Bettina Klenke : Die Auferstehung Christi, abstrakt dargestellt in expressiven Gelb-, Weiß- und Orangetönen: zentral das Kreuz von Golgotha, das am hellsten leuchten wird. Malerei und skulpturale Gestaltungselemente gehen eine Verbindung ein. Ganz unumstritten ist der Entwurf nicht: einige Gemeindemitglieder kritisieren die abstrakte Darstellungsweise. Doch Norbert Jocher, Leiter des Kunstreferats, wirbt dafür, eher auf die Gemeinsamkeiten als auf die Unterschiede zu achten. Traditionelle und moderne Glaskunst, so sein Credo, liegen nicht weit auseinander :

Dr.Norbert Jocher : "So groß ist aus meiner Sicht die Veränderung gar nicht. Das Wesentliche damals war schon eben das Licht, das überirdische Licht, dass in diese Kirchenräume über die Farbe einströmt, mit völlig anderen Erlebniswelten als im profanen Bereich. Kunst ist ja je zu Zeiten eingesetzt worden, um Inhalte des Glaubens verständlich, fühlbar, verstehbar zu machen, wobei Verstehen weniger im intellektuellen Bereich angesiedelt ist als im Gefühlsbereich."

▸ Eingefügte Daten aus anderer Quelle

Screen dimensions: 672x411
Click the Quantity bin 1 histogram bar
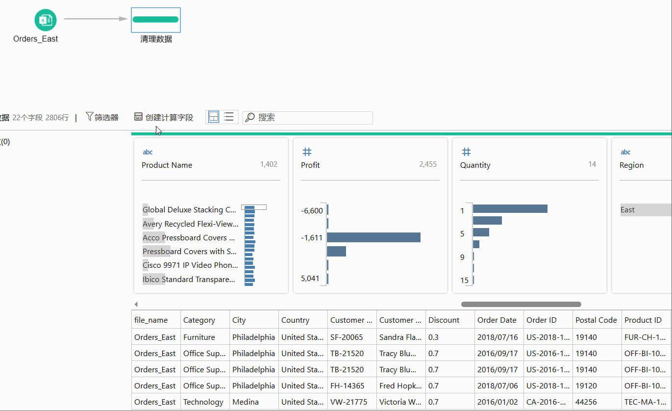point(510,209)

Bettina Klenke : Das Glasbild von Hella De Santarossa verzichtet nicht gänzlich auf eine bildhafte Darstellung. Das Kreuz ist gut als solches erkennbar, es wird zwar nicht gemalt: aber es ist aus der Glasscheibe herausgelassen. Hinter der kreuzförmigen Öffnung sollen später Plexiglasstäbe montiert werden, um das Tageslicht zu bündeln. Dieser Effekt wird dazu beitragen, dass das Kreuz als Mittelpunkt wahrgenommen wird - ein Anliegen der Künstlerin :

Hella De Santarossa : "Ich finde, dass die Auferstehung ein sehr wichtiges Thema ist und es im Grunde die christliche Kirche sehr stark ausmacht. Daher ist es für mich wahnsinnig wichtig, dass das als Altarfenster hinter dem Altar ist und, weil es auch meines Erachtens für den Kirchenbesucher und für die Gemeinde und alle, die dort sind, ein wichtiger Moment ist."

Bettina Klenke : So begreift Hella De Santarossa es auch als Fügung, dass sie nach dreijähriger Planung den tatsächlichen Malvorgang des Auferstehungsfensters kurz vor Ostern beginnen kann. Ihr Glasbild soll durch expressive Farben wirken - aber nicht nur durch sie allein. Auf den ersten Blick wird das Kunstwerk zwar wie eine einfache Glasscheibe erscheinen: doch neben dem aus dem Glas herausgelassenen Kreuz werden noch weitere tennisballgroße Löcher in der Fläche zu erkennen sein: 379 an der Zahl. Hella De Santarossa nennt sie Lichtpunkte. Ein Experiment, das bisher noch kein Künstler gewagt hat. Durch einige dieser Öffnungen wird sie später etwa 70 Zentimeter große Plexiglasstangen schieben, die für noch mehr Licht innerhalb der Pfarrkirche sorgen werden. Die leuchtenden Punkte sollen den ansonsten bewusst nüchtern gestalteten Kirchenraum lebendig erscheinen lassen. Der Stand der Sonne wird immer wieder für eine neue Wahrnehmung sorgen :

Hella De Santarossa : "Je nachdem wie das Licht wandert, lebt auch das Bild. Das ändert sich ständig in der Optik, weil nämlich das Licht plötzlich in so ein kleines Löchlein fällt, was wir darein gemacht haben, und dann haben sie plötzlich `ne ganz andre Lichtwirkung. Es flackert so auf."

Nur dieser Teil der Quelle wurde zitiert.